The lawsuit, filed in the US District Court in Virginia, is one of the largest of its kind and is being filed on behalf of Project Honey Pot members in over 100 countries. Project Honey Pot is a service provided by Utah-based antispam company Unspam Technologies.
"If you've harvested e-mail addresses or sent spam in the last two years, chances are you're on our radar screen and we're coming after you," a note posted on the Project Honey Pot Web site said Thursday.
"This lawsuit is unique because we believe it is the first major case in the United States to bring a claim against spammers for harvesting e-mail addresses," the note said. "While this practice has been a penalty enhancement under the CAN-SPAM Act since it was passed, in most cases the data was not available in order to prove an address was harvested."
The case is being handled by Jon Praed, a founding partner of the Washington-based Internet Law Group, which has represented and won antispam lawsuits for clients such as Verizon Online and AOL in the past.

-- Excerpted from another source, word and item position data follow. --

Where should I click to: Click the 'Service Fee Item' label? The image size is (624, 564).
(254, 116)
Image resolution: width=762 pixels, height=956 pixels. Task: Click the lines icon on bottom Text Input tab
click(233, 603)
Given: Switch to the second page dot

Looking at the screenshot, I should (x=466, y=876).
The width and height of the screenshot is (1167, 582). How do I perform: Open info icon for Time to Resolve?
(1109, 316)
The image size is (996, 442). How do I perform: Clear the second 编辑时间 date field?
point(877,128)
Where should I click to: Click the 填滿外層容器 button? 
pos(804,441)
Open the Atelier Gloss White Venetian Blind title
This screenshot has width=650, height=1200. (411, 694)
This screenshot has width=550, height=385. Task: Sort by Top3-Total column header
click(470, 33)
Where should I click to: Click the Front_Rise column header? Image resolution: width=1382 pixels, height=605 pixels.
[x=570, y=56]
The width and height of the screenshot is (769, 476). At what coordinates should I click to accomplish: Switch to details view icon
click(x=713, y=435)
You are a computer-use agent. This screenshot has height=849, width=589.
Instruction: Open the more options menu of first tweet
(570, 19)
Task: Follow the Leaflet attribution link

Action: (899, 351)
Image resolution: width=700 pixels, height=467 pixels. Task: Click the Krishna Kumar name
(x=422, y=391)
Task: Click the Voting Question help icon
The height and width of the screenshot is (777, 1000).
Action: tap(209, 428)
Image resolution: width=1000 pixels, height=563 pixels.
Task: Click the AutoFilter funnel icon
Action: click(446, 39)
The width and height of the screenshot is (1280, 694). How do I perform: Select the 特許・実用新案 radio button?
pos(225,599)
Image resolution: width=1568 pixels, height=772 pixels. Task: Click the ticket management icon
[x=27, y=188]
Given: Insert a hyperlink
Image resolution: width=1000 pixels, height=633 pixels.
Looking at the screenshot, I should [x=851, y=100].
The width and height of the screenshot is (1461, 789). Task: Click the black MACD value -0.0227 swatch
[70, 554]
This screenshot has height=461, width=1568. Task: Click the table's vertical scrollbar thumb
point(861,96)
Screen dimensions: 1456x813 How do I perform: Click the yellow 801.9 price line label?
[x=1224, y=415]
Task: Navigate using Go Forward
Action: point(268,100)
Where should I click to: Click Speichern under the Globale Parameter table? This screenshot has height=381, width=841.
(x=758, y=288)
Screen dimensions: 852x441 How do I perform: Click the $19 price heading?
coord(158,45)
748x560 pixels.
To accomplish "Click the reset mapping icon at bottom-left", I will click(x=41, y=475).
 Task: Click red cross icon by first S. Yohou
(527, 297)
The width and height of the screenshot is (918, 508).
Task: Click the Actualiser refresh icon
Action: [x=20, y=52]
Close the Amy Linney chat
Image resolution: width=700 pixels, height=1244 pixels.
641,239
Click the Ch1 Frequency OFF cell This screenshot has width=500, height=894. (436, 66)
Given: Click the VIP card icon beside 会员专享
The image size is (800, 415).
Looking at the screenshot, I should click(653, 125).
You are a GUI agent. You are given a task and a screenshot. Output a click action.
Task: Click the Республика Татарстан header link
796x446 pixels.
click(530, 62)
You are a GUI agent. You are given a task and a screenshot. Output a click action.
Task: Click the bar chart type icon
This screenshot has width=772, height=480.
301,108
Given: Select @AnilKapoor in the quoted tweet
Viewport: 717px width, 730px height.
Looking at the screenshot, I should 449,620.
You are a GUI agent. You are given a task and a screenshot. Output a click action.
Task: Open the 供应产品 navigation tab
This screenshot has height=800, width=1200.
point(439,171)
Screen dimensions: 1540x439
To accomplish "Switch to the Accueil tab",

Project Honey Pot bills itself as a system for identifying spammers and the so-called spambots used by e-mail harvesters to scrape addresses from Web sites. Web site owners can install honey pot software on their sites that allows them to identify spam, as well as when the e-mail was harvested by the spammer - and the IP address of the harvester.
The defendants in the case are the "John Does" responsible for e-mail harvesting and spamming, Praed said. "Spammers are very good at hiding themselves. But what they can't hide are the data points that they use [for spamming]. We have got a lot of those data points."
Among the terabytes of data Project Honey Pot has collected are more than 6 million spam e-mails, 2.5 million IP addresses from which spam was sent and about 15,000 IP addresses belonging to e-mail harvesters.
The data will allow the plaintiffs to ask the court to subpoena ISPs for the identities of the owners of some of these IP addresses, Praed said. "We are going after the largest targets. The discovery will focus on the big fish. Some of these guys have made a big mistake. They have failed to use anonymity. If you are going to commit an Internet crime everything has to be anonymous."
Often in antispam litigation the biggest stumbling block is establishing the identity of the spammer, Praed said. "What they are engaged in is such inappropriate behaviour they usually can't defend themselves to anyone," once they are identified.
Unlike many other antispam initiatives, Project Honey Pot does a good job of gathering evidence against e-mail harvesters that will probably stand up in a court of law, said John Levine, chairman of the Internet Anti-Spam Research group. "They have an enormous database where they have evidence of those who collected e-mail addresses for spamming. Although spam comes from different places, in reality there are only a few who harvest addresses for spammers."
Going after such harvesters is a good tactic, he said. "The more expensive and risky we can make it for them the less spam" there will be.
The fact that Praed is representing the case is also a good sign, Levine said. "This looks like a good case. He wouldn't take this if he didn't think he could win."